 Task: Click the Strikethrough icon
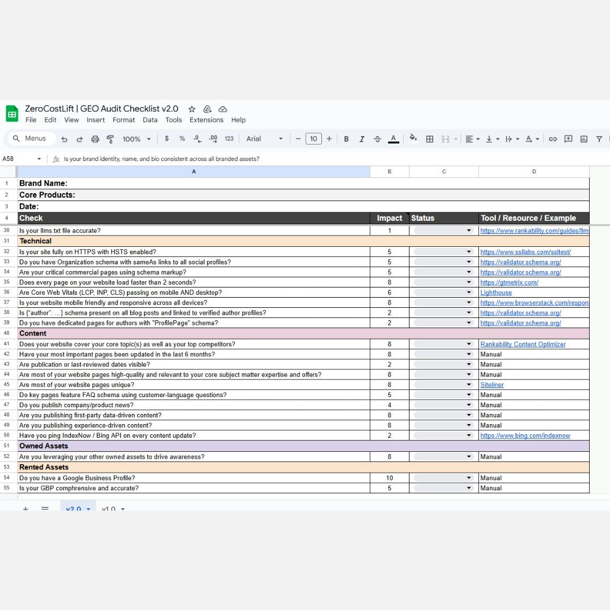point(377,139)
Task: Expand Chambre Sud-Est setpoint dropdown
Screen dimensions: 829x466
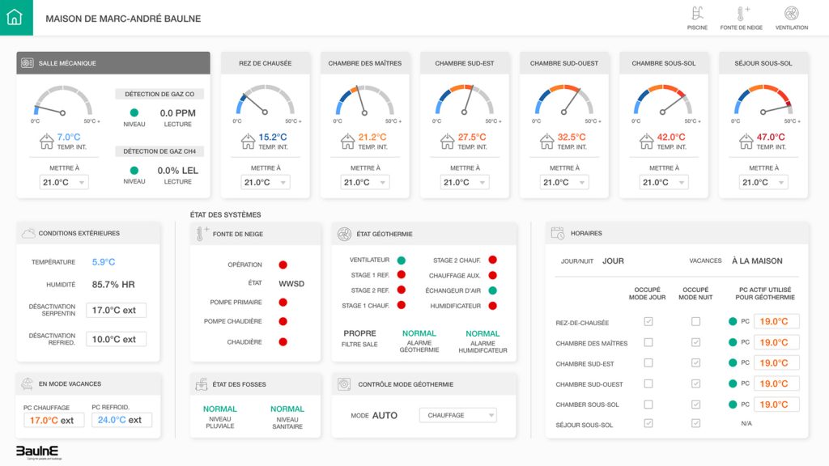Action: pyautogui.click(x=465, y=183)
********************
Problem: Write out the lines from the one containing "Task: Expand Chambre" through the end of the lines above, inclusive, reproducing each one without change. Leave the pictures out of your answer.

Task response:
Task: Expand Chambre Sud-Est setpoint dropdown
Screen dimensions: 829x466
Action: pyautogui.click(x=465, y=183)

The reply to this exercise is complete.